__Exercise requirements__: Only the number is wanted: tally the lines below that contain the word "target".

__Stored records__:
****************
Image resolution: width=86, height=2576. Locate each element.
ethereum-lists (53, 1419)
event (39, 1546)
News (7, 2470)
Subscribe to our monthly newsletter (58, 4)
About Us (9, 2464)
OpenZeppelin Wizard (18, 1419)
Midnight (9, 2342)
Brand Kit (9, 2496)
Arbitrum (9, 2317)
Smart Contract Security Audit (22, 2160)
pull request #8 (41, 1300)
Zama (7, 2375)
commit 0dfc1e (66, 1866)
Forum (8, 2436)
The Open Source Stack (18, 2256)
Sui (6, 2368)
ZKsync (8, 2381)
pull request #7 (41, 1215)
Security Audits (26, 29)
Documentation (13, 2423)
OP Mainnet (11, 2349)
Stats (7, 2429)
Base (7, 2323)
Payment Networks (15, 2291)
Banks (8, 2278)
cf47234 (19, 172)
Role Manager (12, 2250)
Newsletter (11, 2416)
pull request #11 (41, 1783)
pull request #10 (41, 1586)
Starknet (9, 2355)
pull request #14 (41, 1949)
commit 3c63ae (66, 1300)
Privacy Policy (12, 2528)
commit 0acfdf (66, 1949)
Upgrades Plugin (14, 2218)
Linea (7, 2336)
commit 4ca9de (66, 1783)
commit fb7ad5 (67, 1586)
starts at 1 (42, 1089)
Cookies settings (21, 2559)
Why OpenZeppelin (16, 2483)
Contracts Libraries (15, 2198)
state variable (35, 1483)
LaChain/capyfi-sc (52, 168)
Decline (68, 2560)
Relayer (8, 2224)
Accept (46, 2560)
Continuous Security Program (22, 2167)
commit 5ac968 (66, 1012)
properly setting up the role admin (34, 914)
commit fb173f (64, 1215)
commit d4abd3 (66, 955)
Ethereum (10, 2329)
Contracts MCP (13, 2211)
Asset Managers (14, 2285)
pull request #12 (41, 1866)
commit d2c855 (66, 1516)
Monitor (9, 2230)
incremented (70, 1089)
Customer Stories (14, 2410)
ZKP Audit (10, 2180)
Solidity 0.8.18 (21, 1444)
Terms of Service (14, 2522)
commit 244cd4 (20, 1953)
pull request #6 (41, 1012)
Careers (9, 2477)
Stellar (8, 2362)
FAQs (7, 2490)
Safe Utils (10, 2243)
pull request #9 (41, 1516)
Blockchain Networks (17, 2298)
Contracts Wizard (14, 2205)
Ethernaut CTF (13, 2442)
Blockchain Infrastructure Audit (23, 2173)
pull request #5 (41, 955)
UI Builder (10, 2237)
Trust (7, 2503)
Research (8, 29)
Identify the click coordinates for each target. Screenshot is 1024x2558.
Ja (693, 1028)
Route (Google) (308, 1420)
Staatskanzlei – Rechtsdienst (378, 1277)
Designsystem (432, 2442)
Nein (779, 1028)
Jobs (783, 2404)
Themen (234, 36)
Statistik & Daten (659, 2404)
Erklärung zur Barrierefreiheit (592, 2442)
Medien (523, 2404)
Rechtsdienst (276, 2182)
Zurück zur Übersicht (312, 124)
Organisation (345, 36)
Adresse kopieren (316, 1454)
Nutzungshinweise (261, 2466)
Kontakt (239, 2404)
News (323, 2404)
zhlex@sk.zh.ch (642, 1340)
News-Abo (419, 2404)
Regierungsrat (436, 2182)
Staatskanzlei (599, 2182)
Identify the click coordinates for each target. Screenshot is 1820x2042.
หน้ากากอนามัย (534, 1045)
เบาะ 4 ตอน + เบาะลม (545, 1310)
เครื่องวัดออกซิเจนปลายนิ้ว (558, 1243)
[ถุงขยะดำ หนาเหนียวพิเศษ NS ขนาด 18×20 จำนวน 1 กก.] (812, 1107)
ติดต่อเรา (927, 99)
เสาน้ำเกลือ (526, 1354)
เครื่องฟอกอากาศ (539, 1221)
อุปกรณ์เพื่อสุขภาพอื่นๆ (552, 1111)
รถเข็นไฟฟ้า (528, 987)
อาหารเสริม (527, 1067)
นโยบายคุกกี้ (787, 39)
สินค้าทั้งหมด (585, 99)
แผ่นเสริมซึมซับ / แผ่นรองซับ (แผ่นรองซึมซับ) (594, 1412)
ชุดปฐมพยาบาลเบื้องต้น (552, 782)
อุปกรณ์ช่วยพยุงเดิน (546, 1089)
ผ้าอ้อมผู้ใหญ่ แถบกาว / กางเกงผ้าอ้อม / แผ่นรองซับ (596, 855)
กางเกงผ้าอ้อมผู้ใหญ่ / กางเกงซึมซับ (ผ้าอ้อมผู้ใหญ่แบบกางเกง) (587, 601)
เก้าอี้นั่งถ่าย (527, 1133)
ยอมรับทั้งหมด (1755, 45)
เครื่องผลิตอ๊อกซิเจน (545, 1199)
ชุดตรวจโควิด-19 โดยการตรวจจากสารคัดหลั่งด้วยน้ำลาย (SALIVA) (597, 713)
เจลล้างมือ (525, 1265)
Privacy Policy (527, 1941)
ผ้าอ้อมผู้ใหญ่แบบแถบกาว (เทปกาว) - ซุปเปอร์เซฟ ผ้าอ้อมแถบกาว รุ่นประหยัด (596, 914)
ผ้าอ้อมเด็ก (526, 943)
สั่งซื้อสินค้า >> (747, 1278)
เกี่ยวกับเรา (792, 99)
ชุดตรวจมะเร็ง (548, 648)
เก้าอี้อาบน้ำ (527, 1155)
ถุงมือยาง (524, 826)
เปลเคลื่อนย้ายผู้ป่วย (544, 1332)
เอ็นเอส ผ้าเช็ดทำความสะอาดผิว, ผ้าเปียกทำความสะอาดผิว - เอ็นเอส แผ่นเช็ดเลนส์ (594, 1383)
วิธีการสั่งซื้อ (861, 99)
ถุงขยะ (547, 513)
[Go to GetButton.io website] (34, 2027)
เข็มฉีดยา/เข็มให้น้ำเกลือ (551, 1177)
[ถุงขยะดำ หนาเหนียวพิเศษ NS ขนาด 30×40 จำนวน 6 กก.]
****************
__Task solution__: 2